What these diagrams, and most industry research papers these days, neglect is data.
There are many small details in these reports that we can debate, but in the fullness of time, they will become unimportant. Regularization, slight tweaks to loss functions, model averaging, and similar small mentions are marginal gains on performance but largely outside the core fine-tuning loop.
Apple confirms the new normal
Apple’s recent launch of the beta version of Apple Intelligence was accompanied by the afore-linked technical report for its foundation models. It doesn’t go into as much detail as Nvidia and Meta, but it covers enough to be clear. It’s rare that there is so much alignment in methodologies across industry. Largely, Apple echoed everything I’ve said in the above blog post. This analysis is the more focused version of what I reported when they launched the blog post for their foundation models during WWDC.
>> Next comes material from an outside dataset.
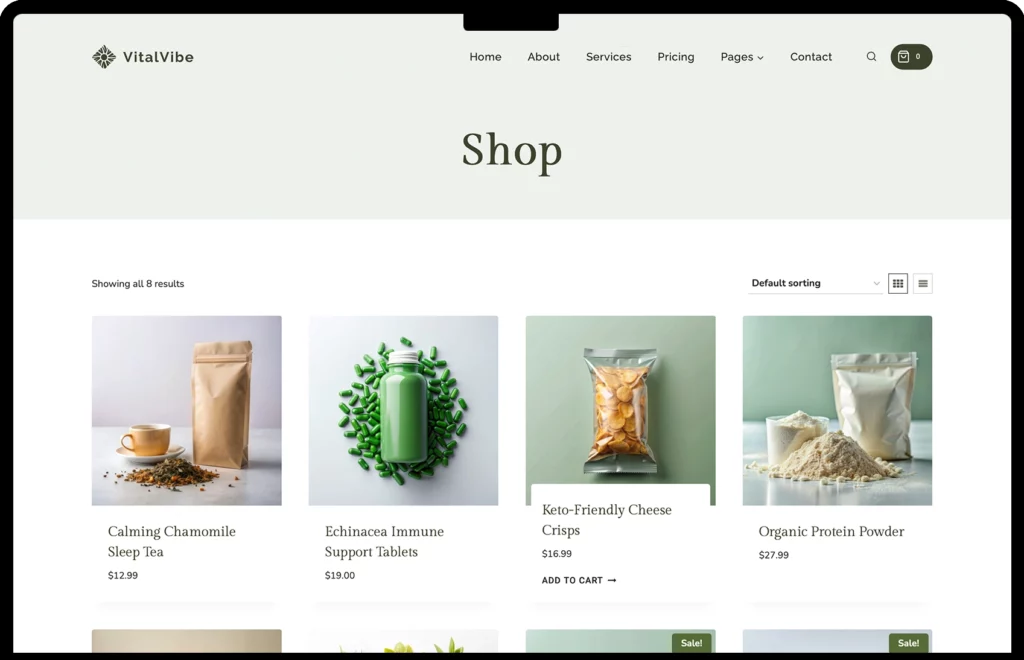Image resolution: width=1024 pixels, height=660 pixels.
Task: Click the VitalVibe flower logo icon
Action: pos(104,57)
The paper reads like any industry-lab post-training section. There are the normal comments on data, like “both human annotated and synthetic data” — which reminds us that we never see humans only anymore, as you did a year or two ago with InstructGPT et al. Second, they echo the data message with another bland statement: “We have found data quality to be the key to model success and thus have conducted extensive data curation and filtering procedures.”
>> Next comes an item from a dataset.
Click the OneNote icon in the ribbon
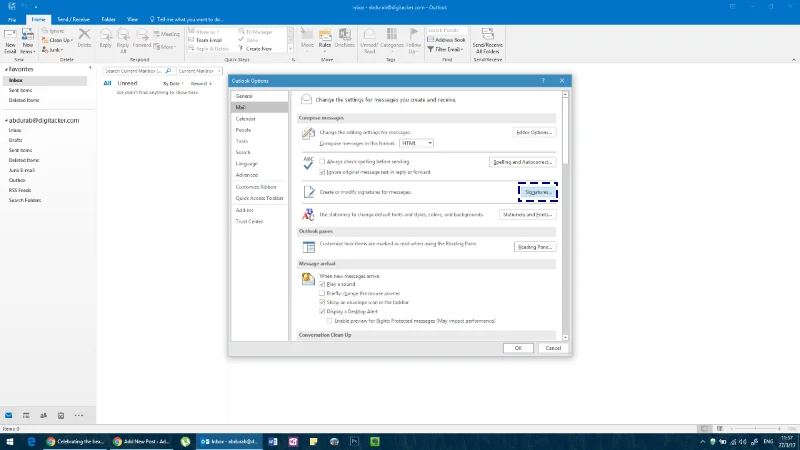This screenshot has height=450, width=800. [x=344, y=38]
To recap the above post, they do the new normal, including:
Human preference data and HelpSteer style grading of attributes for regularization.
High-quality reward models for filtering.
Replacement of human demonstrations with model completions in some domains.
Multi-round RLHF — “We iterate data and model qualities jointly to improve them in a unified flywheel.”
A very large suite of data curation techniques, including prompt re-writing and refining for expansion of costly datasets, filtering math and code answers with outcomes (correctness or execution), filtering with LLMs-as-a-judge, and other new normal stuff.
The most interesting points of it to me were around choosing the instruction tuning mixture before doing RLHF. First, they treated selecting the instructions as an optimization problem.
Interesting section on selecting an SFT mixture
Given a set of weights (w1, w2, ..., wn) where wi represents the ratio of a specific component in the mixture, we train a model with wi → wi ± ∆wi and evaluate the quality change on a set of benchmarks. We find that extensively running such experiments can effectively identify the best mixture and remove the least impactful data components.
Additionally, they make a crucial commentary that the best instruction-tuned model does not lead to the best downstream RLHF model, with an intermediate evaluation.
Since the evaluation metrics fluctuate across different checkpoints, we run checkpoint selection based on automatic evaluation benchmarks and best-of-N selection with reward models to test the headroom for RL.
Apple includes the fundamentals of their RL methods, including a different type of soft margin loss for the reward model, regularizing binary preferences with absolute scores, their iTeC rejection sampling algorithm that is very similar to Meta’s approach, and their leave-one-out Mirror Descent RL algorithm, MDLOO. These have cool details if you’re looking to learn more, but the high-level setup is most important. Some notes on them, because I can’t help myself:
The rejection sampling (iTeC) uses a large amount of models to generate completions.
The rejection sampling (iTeC) uses just the best completion of the batch for each prompt, to make sure each prompt is in the instruction tuning step.
Apple heavily misuses the technical term distillation in their report, as many of us now do, now that knowledge distillation is popularized again.
The RL algorithm MDLOO algorithm builds on interesting work from Cohere — it seems promising.